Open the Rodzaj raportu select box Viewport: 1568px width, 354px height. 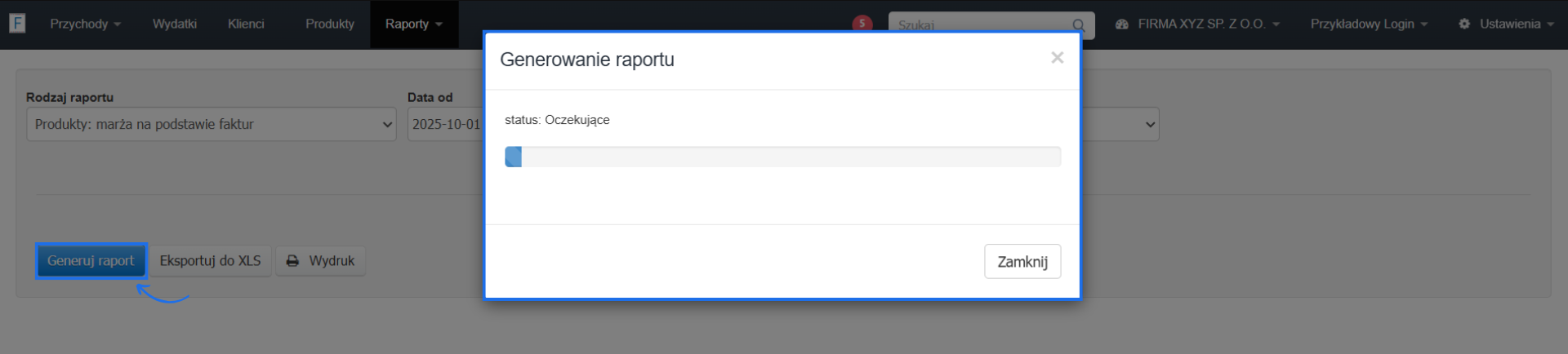[211, 125]
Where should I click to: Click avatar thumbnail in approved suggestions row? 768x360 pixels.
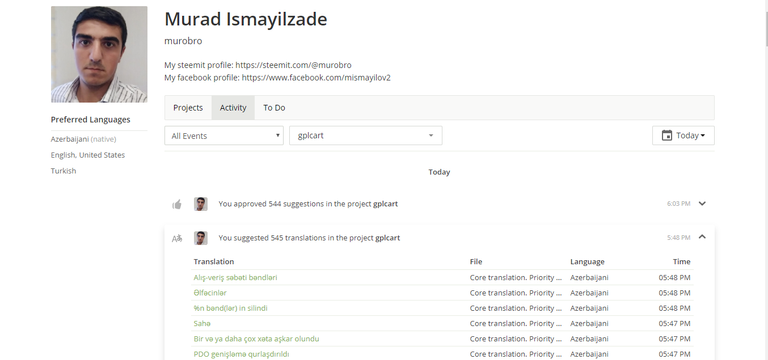click(x=200, y=204)
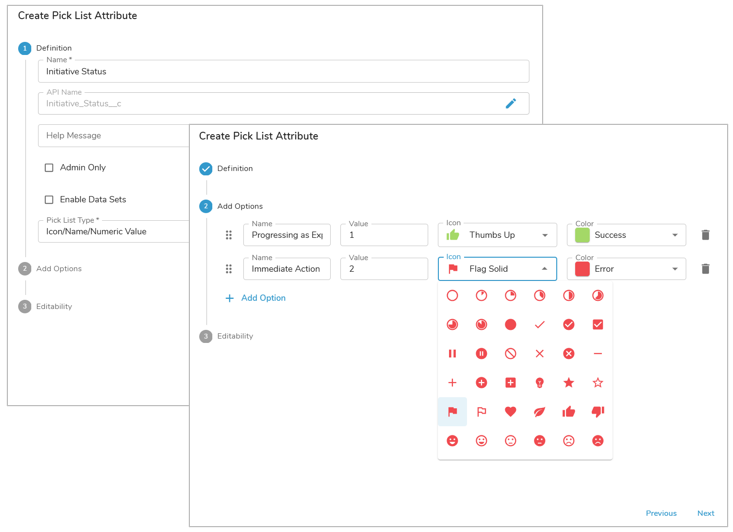Screen dimensions: 733x532
Task: Go to the Editability step in front dialog
Action: click(x=235, y=337)
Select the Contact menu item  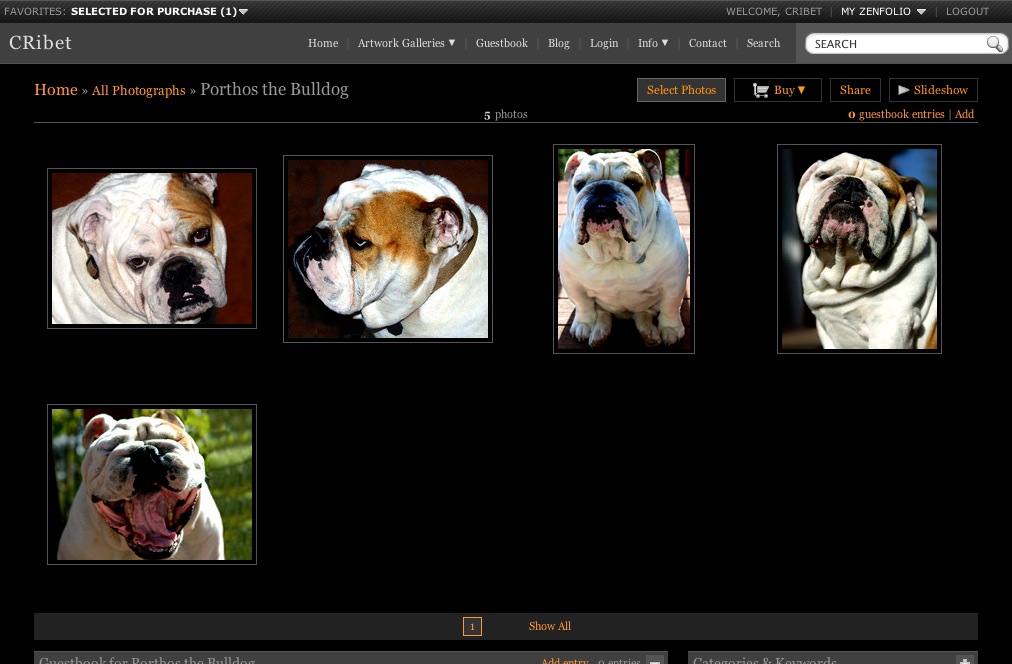tap(707, 43)
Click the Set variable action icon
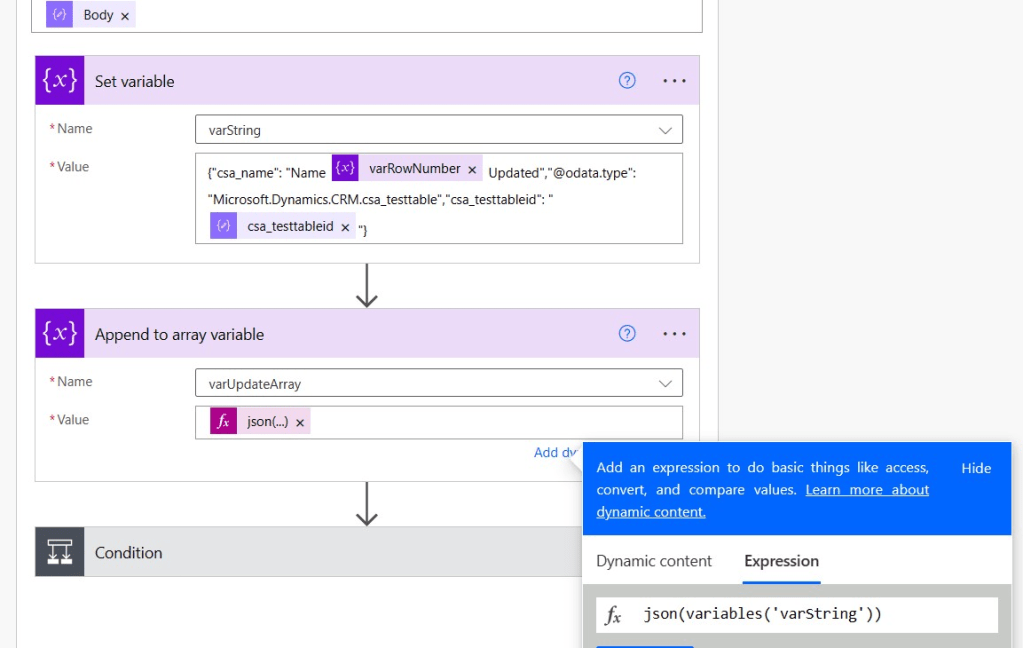Image resolution: width=1023 pixels, height=648 pixels. (59, 81)
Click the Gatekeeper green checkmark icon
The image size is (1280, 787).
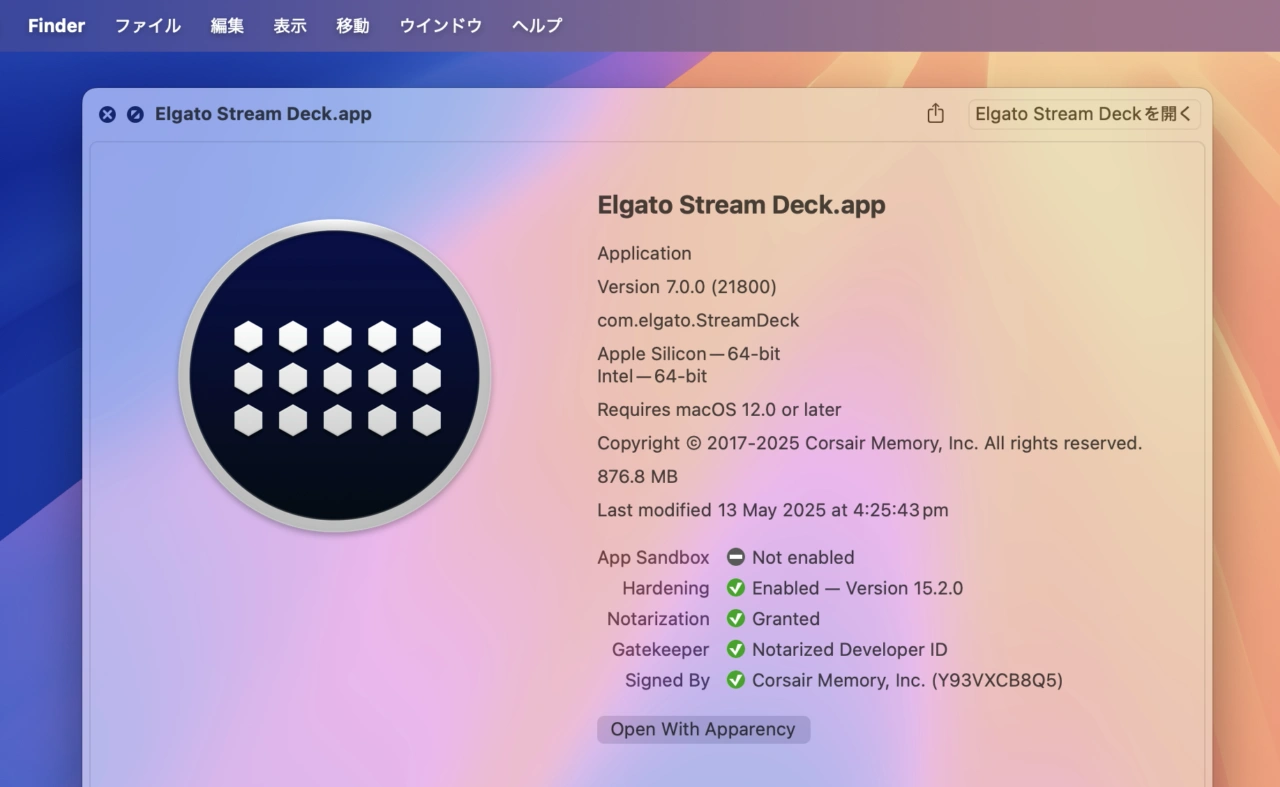pyautogui.click(x=736, y=649)
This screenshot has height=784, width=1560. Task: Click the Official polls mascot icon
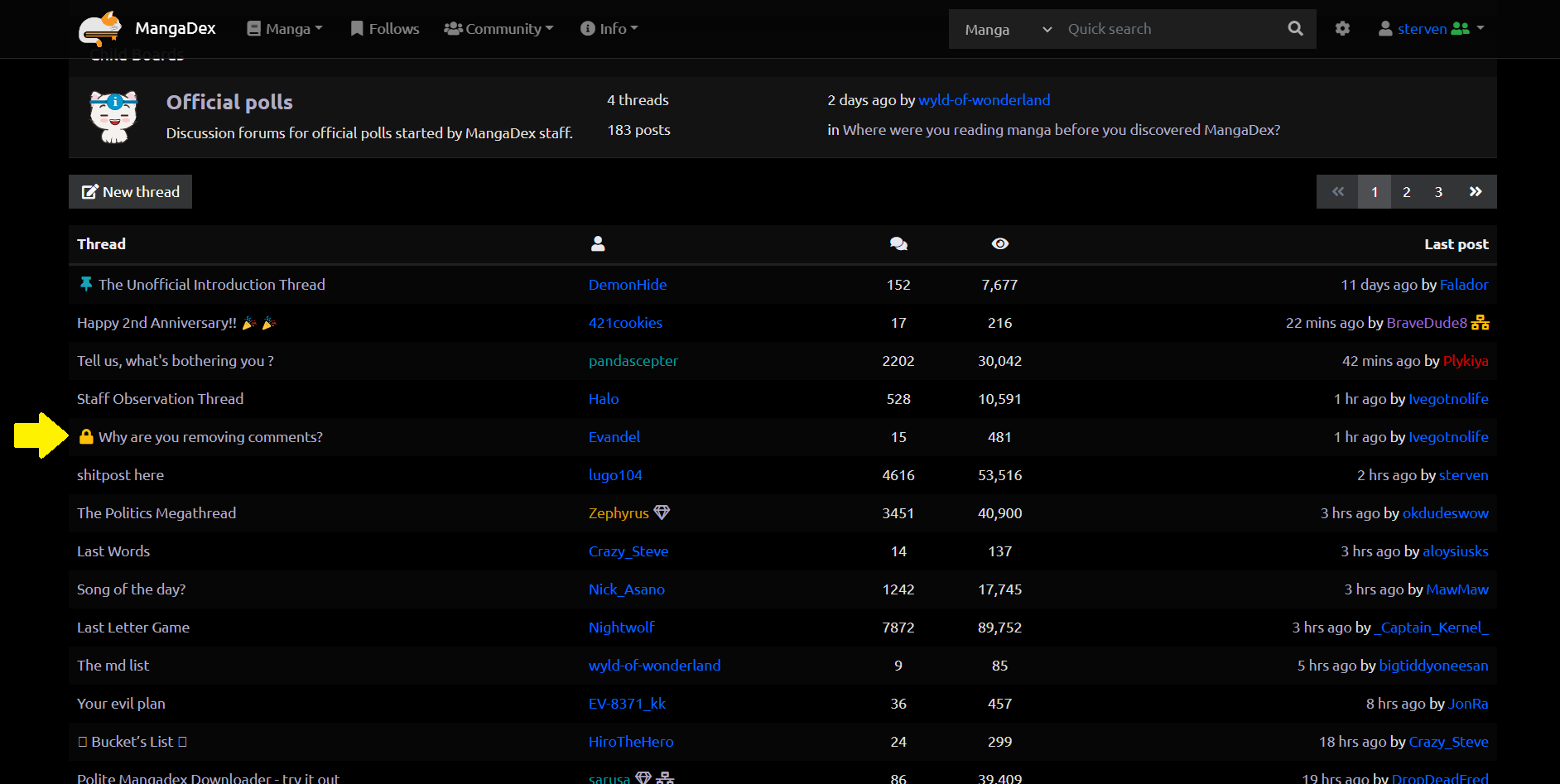[113, 117]
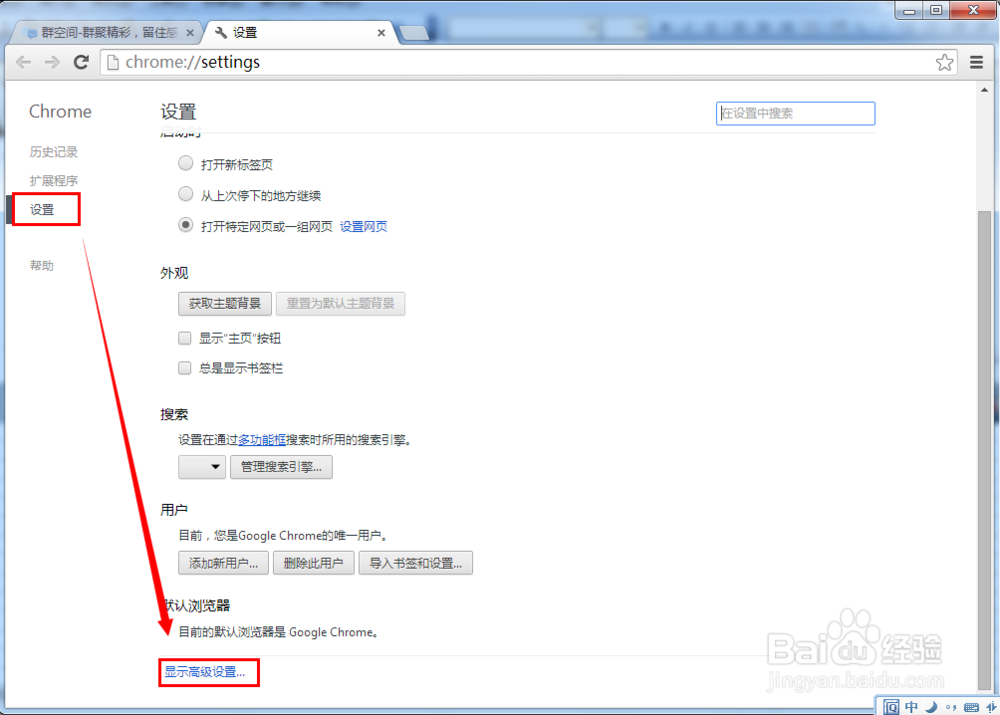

===============

Task objective
Line by line and exactly, reproduce the span from the line with "Click the Set variable action icon" through the end of the data above, both ends included, with pictures left out.

Answer to this exercise
Click the Set variable action icon
Image resolution: width=1023 pixels, height=648 pixels. (59, 81)
Click the Gatekeeper green checkmark icon
The image size is (1280, 787).
pyautogui.click(x=736, y=649)
This screenshot has height=784, width=1560. Task: Click the Official polls mascot icon
[113, 117]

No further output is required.